Data provided »
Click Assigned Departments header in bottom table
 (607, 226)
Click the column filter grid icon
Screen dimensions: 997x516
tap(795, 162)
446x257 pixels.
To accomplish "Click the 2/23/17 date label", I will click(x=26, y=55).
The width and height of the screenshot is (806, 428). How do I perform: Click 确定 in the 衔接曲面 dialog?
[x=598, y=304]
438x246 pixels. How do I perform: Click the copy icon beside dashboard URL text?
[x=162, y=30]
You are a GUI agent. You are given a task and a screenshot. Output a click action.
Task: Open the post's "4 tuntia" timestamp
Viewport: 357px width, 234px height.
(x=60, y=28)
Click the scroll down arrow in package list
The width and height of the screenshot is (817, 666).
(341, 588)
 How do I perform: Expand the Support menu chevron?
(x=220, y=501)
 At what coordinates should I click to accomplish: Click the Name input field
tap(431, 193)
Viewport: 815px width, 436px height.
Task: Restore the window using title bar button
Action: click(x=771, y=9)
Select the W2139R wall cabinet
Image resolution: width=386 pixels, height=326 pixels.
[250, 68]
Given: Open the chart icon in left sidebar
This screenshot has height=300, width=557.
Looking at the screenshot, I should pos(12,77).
...
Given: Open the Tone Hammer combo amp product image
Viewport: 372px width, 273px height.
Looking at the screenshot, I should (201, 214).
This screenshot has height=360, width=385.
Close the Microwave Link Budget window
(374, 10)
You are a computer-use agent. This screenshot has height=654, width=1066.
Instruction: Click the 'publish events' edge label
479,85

Your assignment »
In the listing above, locate the line containing "446x257 pixels." and the line containing "Task: Open the". Transcribe those two lines and everything between them, exactly as written.

Written response »
446x257 pixels.
To accomplish "Click the 2/23/17 date label", I will click(x=26, y=55).
The width and height of the screenshot is (806, 428). How do I perform: Click 确定 in the 衔接曲面 dialog?
[x=598, y=304]
438x246 pixels. How do I perform: Click the copy icon beside dashboard URL text?
[x=162, y=30]
You are a GUI agent. You are given a task and a screenshot. Output a click action.
Task: Open the post's "4 tuntia" timestamp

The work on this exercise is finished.